#### Exercise inputs
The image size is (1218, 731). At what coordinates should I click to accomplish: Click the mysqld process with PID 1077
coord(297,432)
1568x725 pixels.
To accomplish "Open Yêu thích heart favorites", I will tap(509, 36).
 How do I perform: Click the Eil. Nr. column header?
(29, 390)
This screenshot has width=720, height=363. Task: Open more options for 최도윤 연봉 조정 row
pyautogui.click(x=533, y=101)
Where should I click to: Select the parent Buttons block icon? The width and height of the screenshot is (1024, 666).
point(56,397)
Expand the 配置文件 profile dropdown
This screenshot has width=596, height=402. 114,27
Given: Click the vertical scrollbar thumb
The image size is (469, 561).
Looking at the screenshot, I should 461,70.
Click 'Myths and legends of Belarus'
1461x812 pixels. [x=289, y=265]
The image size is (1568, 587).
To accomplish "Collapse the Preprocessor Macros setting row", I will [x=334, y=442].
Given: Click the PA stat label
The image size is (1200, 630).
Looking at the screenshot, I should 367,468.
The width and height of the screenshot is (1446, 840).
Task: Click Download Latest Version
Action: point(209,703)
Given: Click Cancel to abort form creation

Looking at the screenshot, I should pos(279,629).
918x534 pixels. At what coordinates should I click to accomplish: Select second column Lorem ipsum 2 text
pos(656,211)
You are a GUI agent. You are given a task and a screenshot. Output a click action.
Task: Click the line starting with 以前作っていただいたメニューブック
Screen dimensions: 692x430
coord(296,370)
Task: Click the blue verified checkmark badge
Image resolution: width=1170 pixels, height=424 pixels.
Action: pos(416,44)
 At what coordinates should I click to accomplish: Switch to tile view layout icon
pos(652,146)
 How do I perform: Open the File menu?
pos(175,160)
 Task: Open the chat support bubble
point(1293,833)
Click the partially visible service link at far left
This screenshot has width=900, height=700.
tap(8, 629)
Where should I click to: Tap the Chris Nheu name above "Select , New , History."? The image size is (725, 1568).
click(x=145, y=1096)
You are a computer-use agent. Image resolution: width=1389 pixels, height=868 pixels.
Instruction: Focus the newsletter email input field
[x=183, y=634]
########
== Assigned task ==
Return the full material unchanged.

== Response ==
The image size is (1218, 731). At what coordinates should I click to accomplish: Click the mysqld process with PID 1077
coord(297,432)
1568x725 pixels.
To accomplish "Open Yêu thích heart favorites", I will tap(509, 36).
 How do I perform: Click the Eil. Nr. column header?
(29, 390)
This screenshot has width=720, height=363. Task: Open more options for 최도윤 연봉 조정 row
pyautogui.click(x=533, y=101)
Where should I click to: Select the parent Buttons block icon? The width and height of the screenshot is (1024, 666).
point(56,397)
Expand the 配置文件 profile dropdown
This screenshot has width=596, height=402. 114,27
Given: Click the vertical scrollbar thumb
The image size is (469, 561).
Looking at the screenshot, I should 461,70.
Click 'Myths and legends of Belarus'
1461x812 pixels. [x=289, y=265]
The image size is (1568, 587).
To accomplish "Collapse the Preprocessor Macros setting row", I will [x=334, y=442].
Given: Click the PA stat label
The image size is (1200, 630).
Looking at the screenshot, I should 367,468.
The width and height of the screenshot is (1446, 840).
Task: Click Download Latest Version
Action: point(209,703)
Given: Click Cancel to abort form creation

Looking at the screenshot, I should pos(279,629).
918x534 pixels. At what coordinates should I click to accomplish: Select second column Lorem ipsum 2 text
pos(656,211)
You are a GUI agent. You are given a task and a screenshot. Output a click action.
Task: Click the line starting with 以前作っていただいたメニューブック
Screen dimensions: 692x430
coord(296,370)
Task: Click the blue verified checkmark badge
Image resolution: width=1170 pixels, height=424 pixels.
Action: pos(416,44)
 At what coordinates should I click to accomplish: Switch to tile view layout icon
pos(652,146)
 How do I perform: Open the File menu?
pos(175,160)
 Task: Open the chat support bubble
point(1293,833)
Click the partially visible service link at far left
This screenshot has width=900, height=700.
tap(8, 629)
Where should I click to: Tap the Chris Nheu name above "Select , New , History."? The image size is (725, 1568).
click(x=145, y=1096)
You are a computer-use agent. Image resolution: width=1389 pixels, height=868 pixels.
Instruction: Focus the newsletter email input field
[x=183, y=634]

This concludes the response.